Il existe toute une littérature sur les évènements qui ont donné lieu, soit à des communautés soit à des familles, d'instituer des Pourim de ce genre. On en trouve une bibliographie dans la Revue des études juives t. 54 (1907), 113 et ss. V. aussi Jacob Moses Toledano, Ner hama'raw, Jerusalem, 1911, p. 93/94.- J. R. Marcus, "Notes on Sephardic Jewish History," Hebrew Union College Jubilee Volume, Cincinnati, 1925.
La Société pour l'histoire des Israélites d'Alsace et de Lorraine possède un manuscrit sur parchemin en forme de rouleau qui contient deux Méguilloth inédites. Le scribe se nomme au début du rouleau: Moïse Toledano, instituteur à Tanger.
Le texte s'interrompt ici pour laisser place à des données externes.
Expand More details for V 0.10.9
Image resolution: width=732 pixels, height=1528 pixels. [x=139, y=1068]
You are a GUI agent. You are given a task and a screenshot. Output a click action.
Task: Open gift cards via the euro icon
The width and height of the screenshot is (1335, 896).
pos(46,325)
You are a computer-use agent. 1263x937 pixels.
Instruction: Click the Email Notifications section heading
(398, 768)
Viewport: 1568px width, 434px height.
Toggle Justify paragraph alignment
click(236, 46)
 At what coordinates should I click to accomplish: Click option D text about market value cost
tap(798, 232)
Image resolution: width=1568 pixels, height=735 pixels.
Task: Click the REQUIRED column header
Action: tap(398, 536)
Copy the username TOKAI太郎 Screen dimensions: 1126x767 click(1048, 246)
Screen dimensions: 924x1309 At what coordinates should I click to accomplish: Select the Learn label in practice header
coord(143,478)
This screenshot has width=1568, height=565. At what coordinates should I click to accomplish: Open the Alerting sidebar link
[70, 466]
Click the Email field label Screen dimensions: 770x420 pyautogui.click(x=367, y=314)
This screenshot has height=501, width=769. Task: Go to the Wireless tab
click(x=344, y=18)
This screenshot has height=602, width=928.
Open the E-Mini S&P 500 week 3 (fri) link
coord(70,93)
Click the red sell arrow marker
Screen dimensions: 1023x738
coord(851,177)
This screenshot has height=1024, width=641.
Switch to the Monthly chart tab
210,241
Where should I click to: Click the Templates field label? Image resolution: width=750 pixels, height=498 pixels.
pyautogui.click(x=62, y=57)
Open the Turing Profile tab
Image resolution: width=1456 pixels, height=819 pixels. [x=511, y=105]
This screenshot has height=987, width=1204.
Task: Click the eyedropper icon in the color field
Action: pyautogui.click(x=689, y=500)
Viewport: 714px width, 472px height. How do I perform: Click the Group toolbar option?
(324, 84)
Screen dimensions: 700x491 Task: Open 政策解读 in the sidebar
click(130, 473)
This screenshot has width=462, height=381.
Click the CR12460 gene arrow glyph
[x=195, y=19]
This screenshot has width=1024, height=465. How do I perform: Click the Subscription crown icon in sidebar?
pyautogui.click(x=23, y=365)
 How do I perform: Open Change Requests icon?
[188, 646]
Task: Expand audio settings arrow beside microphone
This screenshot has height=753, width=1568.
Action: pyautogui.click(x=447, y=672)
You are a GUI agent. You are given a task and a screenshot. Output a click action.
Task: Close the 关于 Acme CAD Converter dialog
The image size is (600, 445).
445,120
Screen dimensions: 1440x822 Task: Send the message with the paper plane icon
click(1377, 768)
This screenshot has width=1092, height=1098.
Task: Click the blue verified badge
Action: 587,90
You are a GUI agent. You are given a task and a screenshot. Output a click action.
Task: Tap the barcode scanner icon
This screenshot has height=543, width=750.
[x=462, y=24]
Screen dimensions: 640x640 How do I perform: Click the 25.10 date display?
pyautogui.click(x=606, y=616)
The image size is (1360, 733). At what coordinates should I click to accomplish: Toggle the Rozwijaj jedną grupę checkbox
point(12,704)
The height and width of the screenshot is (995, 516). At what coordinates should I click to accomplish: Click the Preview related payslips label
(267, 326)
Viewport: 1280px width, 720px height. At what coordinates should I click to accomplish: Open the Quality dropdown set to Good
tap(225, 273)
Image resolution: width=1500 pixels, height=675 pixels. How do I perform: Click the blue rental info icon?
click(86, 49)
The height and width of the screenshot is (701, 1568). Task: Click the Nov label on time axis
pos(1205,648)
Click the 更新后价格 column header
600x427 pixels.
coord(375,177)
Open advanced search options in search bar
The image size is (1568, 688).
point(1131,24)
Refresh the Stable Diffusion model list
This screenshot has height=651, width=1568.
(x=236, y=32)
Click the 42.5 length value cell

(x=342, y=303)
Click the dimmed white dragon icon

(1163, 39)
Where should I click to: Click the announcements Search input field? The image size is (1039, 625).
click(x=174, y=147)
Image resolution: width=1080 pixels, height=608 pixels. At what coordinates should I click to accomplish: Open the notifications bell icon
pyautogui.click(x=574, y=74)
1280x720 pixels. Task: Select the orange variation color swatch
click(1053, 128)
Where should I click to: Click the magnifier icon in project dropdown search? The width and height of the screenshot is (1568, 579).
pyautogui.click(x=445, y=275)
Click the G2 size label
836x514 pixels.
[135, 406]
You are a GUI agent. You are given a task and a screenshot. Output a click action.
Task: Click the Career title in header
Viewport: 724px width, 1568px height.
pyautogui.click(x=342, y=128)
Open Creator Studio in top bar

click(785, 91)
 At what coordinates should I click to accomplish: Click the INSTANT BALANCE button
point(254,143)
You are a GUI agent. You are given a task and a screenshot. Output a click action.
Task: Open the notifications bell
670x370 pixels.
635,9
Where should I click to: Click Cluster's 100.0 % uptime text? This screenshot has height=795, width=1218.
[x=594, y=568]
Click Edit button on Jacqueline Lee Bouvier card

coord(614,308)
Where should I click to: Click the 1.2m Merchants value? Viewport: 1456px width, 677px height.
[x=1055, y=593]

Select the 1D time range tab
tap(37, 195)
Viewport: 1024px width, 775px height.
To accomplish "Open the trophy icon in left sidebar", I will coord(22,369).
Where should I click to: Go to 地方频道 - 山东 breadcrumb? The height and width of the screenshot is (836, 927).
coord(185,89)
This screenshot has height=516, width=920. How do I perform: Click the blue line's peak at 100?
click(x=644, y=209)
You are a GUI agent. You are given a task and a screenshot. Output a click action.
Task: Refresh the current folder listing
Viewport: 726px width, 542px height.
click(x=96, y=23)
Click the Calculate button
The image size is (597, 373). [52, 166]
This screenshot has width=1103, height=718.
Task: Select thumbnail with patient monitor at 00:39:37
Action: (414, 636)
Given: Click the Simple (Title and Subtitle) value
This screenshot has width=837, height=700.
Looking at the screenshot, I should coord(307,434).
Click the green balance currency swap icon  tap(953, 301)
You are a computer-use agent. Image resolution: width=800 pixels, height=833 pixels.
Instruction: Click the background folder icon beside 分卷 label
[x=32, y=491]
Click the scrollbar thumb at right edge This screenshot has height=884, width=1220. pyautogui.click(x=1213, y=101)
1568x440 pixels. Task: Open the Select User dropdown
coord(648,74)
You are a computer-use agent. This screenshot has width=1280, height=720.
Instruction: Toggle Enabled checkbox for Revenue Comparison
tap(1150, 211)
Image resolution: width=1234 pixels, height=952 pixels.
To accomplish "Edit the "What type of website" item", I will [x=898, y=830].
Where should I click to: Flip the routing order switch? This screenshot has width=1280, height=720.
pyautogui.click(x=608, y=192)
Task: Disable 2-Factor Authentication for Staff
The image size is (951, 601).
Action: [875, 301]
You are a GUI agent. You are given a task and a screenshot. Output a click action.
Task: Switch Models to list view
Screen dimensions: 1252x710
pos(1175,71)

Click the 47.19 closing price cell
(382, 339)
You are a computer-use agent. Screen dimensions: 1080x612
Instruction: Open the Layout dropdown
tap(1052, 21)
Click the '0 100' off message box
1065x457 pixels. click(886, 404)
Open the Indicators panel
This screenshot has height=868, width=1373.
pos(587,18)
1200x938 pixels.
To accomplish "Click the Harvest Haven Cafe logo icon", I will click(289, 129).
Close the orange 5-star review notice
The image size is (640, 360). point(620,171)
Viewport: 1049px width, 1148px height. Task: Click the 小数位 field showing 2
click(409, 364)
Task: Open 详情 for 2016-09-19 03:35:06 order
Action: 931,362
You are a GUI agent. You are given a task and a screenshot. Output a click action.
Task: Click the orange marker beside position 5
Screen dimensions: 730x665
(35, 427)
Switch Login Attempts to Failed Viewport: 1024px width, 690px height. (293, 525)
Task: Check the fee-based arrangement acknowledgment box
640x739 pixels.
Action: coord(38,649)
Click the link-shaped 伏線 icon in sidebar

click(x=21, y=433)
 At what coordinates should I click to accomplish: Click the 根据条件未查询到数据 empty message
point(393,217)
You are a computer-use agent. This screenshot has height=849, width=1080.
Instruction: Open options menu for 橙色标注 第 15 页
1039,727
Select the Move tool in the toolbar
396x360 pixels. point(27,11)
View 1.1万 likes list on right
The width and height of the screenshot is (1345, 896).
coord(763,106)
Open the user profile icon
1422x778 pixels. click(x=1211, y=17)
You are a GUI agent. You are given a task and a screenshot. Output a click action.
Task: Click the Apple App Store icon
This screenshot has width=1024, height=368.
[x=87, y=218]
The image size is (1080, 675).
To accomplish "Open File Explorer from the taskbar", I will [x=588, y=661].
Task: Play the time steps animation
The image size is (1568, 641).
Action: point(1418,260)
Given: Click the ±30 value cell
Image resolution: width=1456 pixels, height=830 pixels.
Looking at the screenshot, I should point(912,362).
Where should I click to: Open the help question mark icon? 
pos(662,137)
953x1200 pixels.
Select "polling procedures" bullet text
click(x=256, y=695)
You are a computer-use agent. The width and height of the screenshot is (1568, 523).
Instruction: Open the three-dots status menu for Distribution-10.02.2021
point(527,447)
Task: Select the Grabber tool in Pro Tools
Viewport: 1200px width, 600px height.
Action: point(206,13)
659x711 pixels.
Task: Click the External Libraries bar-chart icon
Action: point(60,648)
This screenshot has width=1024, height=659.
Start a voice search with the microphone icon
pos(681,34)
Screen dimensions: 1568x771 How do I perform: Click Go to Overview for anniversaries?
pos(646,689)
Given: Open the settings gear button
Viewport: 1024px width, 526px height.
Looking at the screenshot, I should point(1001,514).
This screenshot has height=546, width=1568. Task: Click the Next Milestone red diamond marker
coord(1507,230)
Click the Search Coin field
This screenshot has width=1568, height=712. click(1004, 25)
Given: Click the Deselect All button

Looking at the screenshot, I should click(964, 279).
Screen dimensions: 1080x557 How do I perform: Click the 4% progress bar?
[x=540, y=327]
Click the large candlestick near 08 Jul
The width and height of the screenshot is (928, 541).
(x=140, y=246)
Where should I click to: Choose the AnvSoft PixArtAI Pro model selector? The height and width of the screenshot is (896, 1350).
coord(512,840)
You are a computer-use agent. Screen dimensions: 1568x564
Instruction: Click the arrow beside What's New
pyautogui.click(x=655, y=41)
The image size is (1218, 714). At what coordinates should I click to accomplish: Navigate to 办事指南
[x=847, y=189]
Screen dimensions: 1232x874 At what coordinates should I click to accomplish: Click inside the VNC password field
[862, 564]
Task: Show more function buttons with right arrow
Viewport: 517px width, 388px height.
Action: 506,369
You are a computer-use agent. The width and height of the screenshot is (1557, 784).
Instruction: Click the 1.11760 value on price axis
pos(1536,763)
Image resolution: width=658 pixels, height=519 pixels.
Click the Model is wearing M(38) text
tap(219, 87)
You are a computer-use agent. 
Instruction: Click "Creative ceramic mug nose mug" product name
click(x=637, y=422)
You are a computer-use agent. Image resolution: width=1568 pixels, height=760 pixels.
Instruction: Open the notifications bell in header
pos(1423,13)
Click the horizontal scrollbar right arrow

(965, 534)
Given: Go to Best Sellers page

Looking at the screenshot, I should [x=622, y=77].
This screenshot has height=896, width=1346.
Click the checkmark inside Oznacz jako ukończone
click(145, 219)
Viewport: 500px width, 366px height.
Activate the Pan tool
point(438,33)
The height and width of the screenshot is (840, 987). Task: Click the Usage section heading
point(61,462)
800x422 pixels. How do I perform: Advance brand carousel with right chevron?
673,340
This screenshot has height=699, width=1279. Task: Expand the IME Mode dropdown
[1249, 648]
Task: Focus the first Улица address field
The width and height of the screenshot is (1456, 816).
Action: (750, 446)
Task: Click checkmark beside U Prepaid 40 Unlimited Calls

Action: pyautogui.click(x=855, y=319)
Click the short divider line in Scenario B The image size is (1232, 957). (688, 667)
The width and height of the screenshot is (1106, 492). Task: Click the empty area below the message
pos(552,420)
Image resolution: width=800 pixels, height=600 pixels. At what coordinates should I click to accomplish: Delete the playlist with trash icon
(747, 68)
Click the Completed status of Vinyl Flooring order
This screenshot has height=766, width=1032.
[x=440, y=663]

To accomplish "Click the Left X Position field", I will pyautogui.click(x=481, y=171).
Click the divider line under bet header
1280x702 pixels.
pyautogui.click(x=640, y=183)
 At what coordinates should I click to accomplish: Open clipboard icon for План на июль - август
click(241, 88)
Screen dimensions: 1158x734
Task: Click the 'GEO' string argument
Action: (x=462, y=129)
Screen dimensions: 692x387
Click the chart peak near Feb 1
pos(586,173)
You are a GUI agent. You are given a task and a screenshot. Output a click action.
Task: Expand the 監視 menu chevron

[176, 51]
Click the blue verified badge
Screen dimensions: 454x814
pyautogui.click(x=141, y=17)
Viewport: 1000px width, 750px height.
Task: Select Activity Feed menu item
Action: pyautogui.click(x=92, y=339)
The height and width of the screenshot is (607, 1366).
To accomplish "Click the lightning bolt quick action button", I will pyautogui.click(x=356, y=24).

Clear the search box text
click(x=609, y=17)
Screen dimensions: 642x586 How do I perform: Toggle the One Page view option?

Il avait dédié son manuscrit à l'Alliance Israélite, mais le hasard a voulu qu'il a été donné à notre Société.
Le premier récit se rapporte au Pourim fixé par les Juifs du Maroc au 2ème jour de la Néoménie d'Elloul de l'année 338 (1578). Le roi Sébastien de Portugal avait été appelé au secours par Muley-Hamid, à qui son frère Muley-Abd-el-Mélek avait enlevé le Maroc. Il était parti avec une petite armée, encouragé par son oncle maternel Philippe II, roi d'Espagne, qui lui avait envoyé le casque de Charles-Quint et quelques troupes espagnoles. Notre texte nous apprend que les Juifs marocains avaient eu connaissance, par deux Marranes, de l'intention de Sébastien de faire baptiser tous les Juifs, s'il était vainqueur, de sorte qu'ils se trouvaient dans une grande angoisse. Ils adressèrent des prières à Dieu et, après la défaite des Portugais dans la bataille d'Alcazar Kébir, ils instituèrent ce jour comme une fête de réjouissance et d'action de grâces.
Le second récit se rapporte au 8 Ab 609 (1849). L'établissement définitif de la France en Algérie devait forcément modifier ses rapports avec le Maroc. L'existence d'une frontière commune, où les incidents se multiplièrent, devait donner naissance à une politique qui ne fut pas toujours orientée suivant un sens exact des réalités.
Les rapports se tendirent davantage quand Abd el Kader eut été chassé de Tlemcen et qu'il eut gagné le Maroc; des incidents multiples provoquèrent au Maroc une explosion de colère d'où résulta la guerre de 1844. Après la victoire de la France à l'Isly, le sultan s'empressa de traiter : par la convention du 10 septembre 1844, il donna l'assurance au Gouvernement français qu'il ne soutiendrait plus Abd el Kader, et accepta le principe d'une fixation de frontières qui vint préciser le traité du 18 mars 1845, dit de Lalla Maghnia.
Mais les démonstrations de xénophobie ne cessèrent pas. En 1848, le pillage de deux navires anglais provoqua une démonstration de l'Angleterre; la France, de son côté, subit une série d'actes provocateurs qui la conduisirent à bombarder différentes localités marocaines.
Un de ces bombardements eut lieu au mois d'août 1849, c'est à lui que se rapporte le second récit que nous publions ci-après. Les Juifs avaient apris que leur ville devait être bombardée le jour du jeûne d'Ab; de sorte qu'ils se trouvaient dans une grande angoisse. Ils multiplièrent les prières et versèrent des larmes abondantes pour implorer la miséricorde divine. Cela dura jusqu'au 21ème jour du mois d'Ab. C'est, en effet, ce jour-là que commença le bombardement; mais il ne dura que jusqu'après midi, sans que personne de la population juive ait été tuée, ni que les musulmans l'aient molestée.
En souvenir de ces événements, le 21 du mois d'Ab fut institué comme une fête d'actions de grâce et de réjouissance à tout jamais.